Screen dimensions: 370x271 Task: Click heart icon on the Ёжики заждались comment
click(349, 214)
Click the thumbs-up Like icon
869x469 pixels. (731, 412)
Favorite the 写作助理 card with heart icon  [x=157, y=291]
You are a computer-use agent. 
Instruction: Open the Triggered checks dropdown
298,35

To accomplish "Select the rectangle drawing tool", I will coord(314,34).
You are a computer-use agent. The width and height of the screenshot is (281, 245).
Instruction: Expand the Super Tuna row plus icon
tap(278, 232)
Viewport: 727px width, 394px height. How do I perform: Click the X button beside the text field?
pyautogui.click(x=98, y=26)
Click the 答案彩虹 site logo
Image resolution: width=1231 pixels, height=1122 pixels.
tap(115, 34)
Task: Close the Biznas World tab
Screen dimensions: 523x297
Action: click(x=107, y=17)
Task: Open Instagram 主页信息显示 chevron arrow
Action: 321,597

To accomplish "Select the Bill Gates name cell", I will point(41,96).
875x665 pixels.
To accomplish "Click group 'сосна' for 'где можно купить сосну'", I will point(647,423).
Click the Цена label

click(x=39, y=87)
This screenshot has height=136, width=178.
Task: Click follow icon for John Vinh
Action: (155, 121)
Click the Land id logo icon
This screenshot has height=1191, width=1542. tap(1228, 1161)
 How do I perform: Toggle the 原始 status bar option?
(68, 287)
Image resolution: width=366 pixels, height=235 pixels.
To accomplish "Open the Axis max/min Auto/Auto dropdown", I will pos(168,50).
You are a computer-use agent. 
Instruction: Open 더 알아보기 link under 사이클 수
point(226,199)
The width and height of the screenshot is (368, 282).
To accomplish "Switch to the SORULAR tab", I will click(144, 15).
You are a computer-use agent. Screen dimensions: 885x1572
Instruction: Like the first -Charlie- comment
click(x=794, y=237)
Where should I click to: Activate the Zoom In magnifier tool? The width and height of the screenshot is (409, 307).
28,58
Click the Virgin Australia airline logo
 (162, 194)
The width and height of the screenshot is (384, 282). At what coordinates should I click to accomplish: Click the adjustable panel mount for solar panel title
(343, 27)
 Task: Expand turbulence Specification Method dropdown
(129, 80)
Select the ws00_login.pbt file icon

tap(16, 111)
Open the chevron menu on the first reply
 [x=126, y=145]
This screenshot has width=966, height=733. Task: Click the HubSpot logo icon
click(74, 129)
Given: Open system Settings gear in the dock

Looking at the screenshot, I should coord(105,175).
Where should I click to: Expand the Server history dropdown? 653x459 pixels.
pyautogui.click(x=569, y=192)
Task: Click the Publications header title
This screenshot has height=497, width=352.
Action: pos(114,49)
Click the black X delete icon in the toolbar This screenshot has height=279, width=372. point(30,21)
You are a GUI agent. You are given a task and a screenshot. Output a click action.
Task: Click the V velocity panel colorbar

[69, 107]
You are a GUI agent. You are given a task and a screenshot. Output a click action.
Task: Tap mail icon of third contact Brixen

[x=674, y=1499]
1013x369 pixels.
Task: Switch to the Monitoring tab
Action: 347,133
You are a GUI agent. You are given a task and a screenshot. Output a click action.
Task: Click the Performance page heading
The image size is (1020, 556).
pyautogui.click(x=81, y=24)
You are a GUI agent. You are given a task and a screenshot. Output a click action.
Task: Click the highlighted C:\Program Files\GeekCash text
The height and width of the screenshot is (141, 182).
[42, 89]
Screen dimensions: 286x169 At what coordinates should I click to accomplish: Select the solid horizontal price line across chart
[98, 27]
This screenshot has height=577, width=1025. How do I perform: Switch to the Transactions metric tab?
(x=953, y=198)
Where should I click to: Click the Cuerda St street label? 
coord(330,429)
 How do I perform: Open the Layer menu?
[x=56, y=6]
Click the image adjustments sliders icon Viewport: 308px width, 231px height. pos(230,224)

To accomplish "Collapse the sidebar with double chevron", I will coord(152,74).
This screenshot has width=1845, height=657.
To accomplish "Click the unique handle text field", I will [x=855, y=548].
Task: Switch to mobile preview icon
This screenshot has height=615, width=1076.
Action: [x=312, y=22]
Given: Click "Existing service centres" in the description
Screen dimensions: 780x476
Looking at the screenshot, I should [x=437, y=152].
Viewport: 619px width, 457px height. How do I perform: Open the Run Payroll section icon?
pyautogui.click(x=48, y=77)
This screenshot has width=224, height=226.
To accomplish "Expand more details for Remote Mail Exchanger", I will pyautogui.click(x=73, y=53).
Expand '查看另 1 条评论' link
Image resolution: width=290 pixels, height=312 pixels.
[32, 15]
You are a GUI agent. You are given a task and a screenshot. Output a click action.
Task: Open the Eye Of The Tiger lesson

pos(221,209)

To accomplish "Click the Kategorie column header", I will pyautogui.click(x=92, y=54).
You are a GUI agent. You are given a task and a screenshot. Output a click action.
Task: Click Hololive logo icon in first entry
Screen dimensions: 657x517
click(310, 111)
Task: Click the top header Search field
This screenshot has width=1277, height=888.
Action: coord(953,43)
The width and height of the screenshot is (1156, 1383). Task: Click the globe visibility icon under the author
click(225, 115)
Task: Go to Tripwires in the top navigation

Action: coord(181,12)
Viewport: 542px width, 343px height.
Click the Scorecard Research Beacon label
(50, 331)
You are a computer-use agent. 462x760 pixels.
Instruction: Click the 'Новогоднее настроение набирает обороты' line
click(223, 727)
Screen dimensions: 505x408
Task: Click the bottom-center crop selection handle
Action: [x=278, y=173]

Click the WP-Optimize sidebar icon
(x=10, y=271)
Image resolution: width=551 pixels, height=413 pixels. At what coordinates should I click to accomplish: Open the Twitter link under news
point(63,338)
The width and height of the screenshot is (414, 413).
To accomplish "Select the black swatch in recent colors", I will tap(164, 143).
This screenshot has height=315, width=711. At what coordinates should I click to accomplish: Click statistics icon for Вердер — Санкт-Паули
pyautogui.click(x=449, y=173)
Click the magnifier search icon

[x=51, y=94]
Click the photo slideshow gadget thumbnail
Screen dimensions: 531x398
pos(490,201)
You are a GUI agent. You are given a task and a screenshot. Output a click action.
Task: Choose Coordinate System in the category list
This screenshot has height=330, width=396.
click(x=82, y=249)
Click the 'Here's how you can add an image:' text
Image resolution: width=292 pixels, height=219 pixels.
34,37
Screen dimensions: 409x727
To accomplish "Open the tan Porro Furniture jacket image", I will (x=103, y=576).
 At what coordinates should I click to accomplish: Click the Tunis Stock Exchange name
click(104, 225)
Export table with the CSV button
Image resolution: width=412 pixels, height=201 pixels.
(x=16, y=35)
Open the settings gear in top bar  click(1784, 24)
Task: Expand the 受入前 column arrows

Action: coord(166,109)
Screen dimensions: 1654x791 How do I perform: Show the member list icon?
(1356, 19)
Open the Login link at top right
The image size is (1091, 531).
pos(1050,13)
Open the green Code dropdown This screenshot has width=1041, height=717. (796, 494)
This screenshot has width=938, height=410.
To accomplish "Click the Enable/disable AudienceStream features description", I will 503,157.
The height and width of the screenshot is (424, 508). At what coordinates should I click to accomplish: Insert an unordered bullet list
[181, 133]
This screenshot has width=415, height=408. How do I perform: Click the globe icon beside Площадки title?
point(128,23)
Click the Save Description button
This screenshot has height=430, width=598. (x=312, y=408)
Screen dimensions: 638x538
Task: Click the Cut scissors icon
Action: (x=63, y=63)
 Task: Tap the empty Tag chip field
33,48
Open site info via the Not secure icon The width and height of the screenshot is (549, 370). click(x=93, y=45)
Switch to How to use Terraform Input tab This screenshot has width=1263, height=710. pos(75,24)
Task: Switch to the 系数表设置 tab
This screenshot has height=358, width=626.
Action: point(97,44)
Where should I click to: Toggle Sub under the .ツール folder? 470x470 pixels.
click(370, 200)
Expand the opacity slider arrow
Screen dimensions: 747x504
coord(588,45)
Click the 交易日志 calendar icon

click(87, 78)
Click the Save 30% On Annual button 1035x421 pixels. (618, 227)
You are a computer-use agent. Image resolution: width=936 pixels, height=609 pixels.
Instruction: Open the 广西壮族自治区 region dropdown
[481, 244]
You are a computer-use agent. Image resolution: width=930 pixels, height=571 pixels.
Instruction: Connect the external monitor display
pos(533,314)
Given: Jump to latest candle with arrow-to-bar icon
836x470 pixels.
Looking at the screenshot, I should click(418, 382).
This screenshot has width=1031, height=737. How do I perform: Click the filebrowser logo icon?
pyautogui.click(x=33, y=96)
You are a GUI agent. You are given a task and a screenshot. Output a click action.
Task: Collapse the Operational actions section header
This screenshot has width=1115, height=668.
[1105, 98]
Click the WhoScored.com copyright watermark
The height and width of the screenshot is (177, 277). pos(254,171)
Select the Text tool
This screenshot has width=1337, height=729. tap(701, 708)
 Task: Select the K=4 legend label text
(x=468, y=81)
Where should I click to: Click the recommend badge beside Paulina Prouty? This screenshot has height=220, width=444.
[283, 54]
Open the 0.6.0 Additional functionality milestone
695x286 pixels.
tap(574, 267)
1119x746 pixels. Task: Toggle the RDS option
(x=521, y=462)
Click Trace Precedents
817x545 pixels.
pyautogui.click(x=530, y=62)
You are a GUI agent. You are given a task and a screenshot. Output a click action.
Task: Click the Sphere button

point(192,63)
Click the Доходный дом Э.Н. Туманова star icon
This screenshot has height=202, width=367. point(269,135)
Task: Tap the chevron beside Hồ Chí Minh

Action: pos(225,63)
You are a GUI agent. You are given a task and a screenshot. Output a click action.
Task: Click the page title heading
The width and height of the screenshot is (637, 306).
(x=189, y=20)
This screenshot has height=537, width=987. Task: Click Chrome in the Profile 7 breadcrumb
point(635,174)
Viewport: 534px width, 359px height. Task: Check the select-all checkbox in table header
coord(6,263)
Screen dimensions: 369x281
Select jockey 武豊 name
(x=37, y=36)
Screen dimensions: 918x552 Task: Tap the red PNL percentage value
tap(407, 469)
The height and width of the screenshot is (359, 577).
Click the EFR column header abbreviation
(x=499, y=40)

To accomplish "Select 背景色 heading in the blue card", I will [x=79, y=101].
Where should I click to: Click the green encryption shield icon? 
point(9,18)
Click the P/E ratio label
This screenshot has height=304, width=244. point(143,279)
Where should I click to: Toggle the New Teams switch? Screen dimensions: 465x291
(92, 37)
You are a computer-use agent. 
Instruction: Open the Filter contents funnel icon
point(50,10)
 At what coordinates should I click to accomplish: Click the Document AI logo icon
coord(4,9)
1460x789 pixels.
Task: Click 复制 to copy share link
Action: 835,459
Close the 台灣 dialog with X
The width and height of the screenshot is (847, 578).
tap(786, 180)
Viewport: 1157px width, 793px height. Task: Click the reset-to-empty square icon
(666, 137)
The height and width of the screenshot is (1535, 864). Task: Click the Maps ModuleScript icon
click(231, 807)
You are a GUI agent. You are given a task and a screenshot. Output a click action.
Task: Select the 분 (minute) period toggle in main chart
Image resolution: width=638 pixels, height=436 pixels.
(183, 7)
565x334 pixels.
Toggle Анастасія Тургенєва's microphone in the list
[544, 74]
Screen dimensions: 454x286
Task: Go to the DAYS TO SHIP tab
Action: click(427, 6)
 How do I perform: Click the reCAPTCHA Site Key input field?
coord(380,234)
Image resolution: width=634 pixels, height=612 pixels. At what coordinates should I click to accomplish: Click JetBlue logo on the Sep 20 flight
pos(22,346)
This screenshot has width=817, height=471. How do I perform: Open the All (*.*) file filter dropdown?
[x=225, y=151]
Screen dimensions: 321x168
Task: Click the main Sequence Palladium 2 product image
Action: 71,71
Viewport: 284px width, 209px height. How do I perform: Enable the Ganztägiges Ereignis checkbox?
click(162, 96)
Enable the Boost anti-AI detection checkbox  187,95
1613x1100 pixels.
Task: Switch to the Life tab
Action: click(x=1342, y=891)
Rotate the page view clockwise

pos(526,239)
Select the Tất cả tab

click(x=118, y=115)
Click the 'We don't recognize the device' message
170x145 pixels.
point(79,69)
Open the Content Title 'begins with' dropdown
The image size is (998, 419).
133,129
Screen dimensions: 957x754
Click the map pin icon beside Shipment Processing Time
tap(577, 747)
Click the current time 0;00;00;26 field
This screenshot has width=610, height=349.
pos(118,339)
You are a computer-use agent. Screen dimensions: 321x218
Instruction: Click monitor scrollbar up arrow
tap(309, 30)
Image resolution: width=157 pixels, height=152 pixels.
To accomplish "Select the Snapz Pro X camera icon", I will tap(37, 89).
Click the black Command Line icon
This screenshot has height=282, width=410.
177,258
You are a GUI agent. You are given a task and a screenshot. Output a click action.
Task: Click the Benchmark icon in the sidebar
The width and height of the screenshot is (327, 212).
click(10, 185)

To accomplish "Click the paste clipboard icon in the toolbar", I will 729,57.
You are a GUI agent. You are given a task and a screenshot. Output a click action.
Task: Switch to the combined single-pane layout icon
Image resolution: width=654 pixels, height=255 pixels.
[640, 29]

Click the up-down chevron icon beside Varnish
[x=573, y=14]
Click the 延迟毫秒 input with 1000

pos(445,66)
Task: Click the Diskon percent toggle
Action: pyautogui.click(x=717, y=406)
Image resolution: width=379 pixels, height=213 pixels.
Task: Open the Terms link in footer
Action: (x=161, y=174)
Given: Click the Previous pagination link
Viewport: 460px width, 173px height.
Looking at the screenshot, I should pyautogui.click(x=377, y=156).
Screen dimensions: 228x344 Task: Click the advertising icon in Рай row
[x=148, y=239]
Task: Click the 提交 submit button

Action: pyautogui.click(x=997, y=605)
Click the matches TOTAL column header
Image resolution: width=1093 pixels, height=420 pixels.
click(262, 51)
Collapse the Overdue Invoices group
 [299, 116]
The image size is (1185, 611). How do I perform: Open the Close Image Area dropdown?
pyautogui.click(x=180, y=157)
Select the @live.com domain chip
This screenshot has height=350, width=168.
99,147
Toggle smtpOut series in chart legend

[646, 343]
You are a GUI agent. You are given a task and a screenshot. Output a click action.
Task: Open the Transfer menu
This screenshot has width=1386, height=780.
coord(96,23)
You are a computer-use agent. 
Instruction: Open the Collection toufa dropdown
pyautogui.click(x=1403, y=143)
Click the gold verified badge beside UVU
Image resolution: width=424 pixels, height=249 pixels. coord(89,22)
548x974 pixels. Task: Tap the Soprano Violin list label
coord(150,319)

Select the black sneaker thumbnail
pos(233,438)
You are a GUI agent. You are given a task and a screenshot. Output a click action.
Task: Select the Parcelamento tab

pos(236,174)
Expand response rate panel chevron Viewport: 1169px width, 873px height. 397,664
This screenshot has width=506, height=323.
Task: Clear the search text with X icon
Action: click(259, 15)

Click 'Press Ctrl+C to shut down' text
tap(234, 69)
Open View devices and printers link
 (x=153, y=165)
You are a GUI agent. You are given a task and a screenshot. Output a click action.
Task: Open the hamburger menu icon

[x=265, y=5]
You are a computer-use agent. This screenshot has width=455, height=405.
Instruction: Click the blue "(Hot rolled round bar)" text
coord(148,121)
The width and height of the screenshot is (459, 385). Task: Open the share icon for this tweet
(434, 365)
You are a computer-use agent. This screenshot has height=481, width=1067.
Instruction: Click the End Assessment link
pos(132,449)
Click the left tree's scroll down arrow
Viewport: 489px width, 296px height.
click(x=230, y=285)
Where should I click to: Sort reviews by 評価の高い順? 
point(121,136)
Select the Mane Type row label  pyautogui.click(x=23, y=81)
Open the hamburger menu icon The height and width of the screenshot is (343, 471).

**To do**
The answer must be every line of the data that holds the word "heading".

**Written solution**
Task: Click the Performance page heading
Task: Click the page title heading
To accomplish "Select 背景色 heading in the blue card", I will [x=79, y=101].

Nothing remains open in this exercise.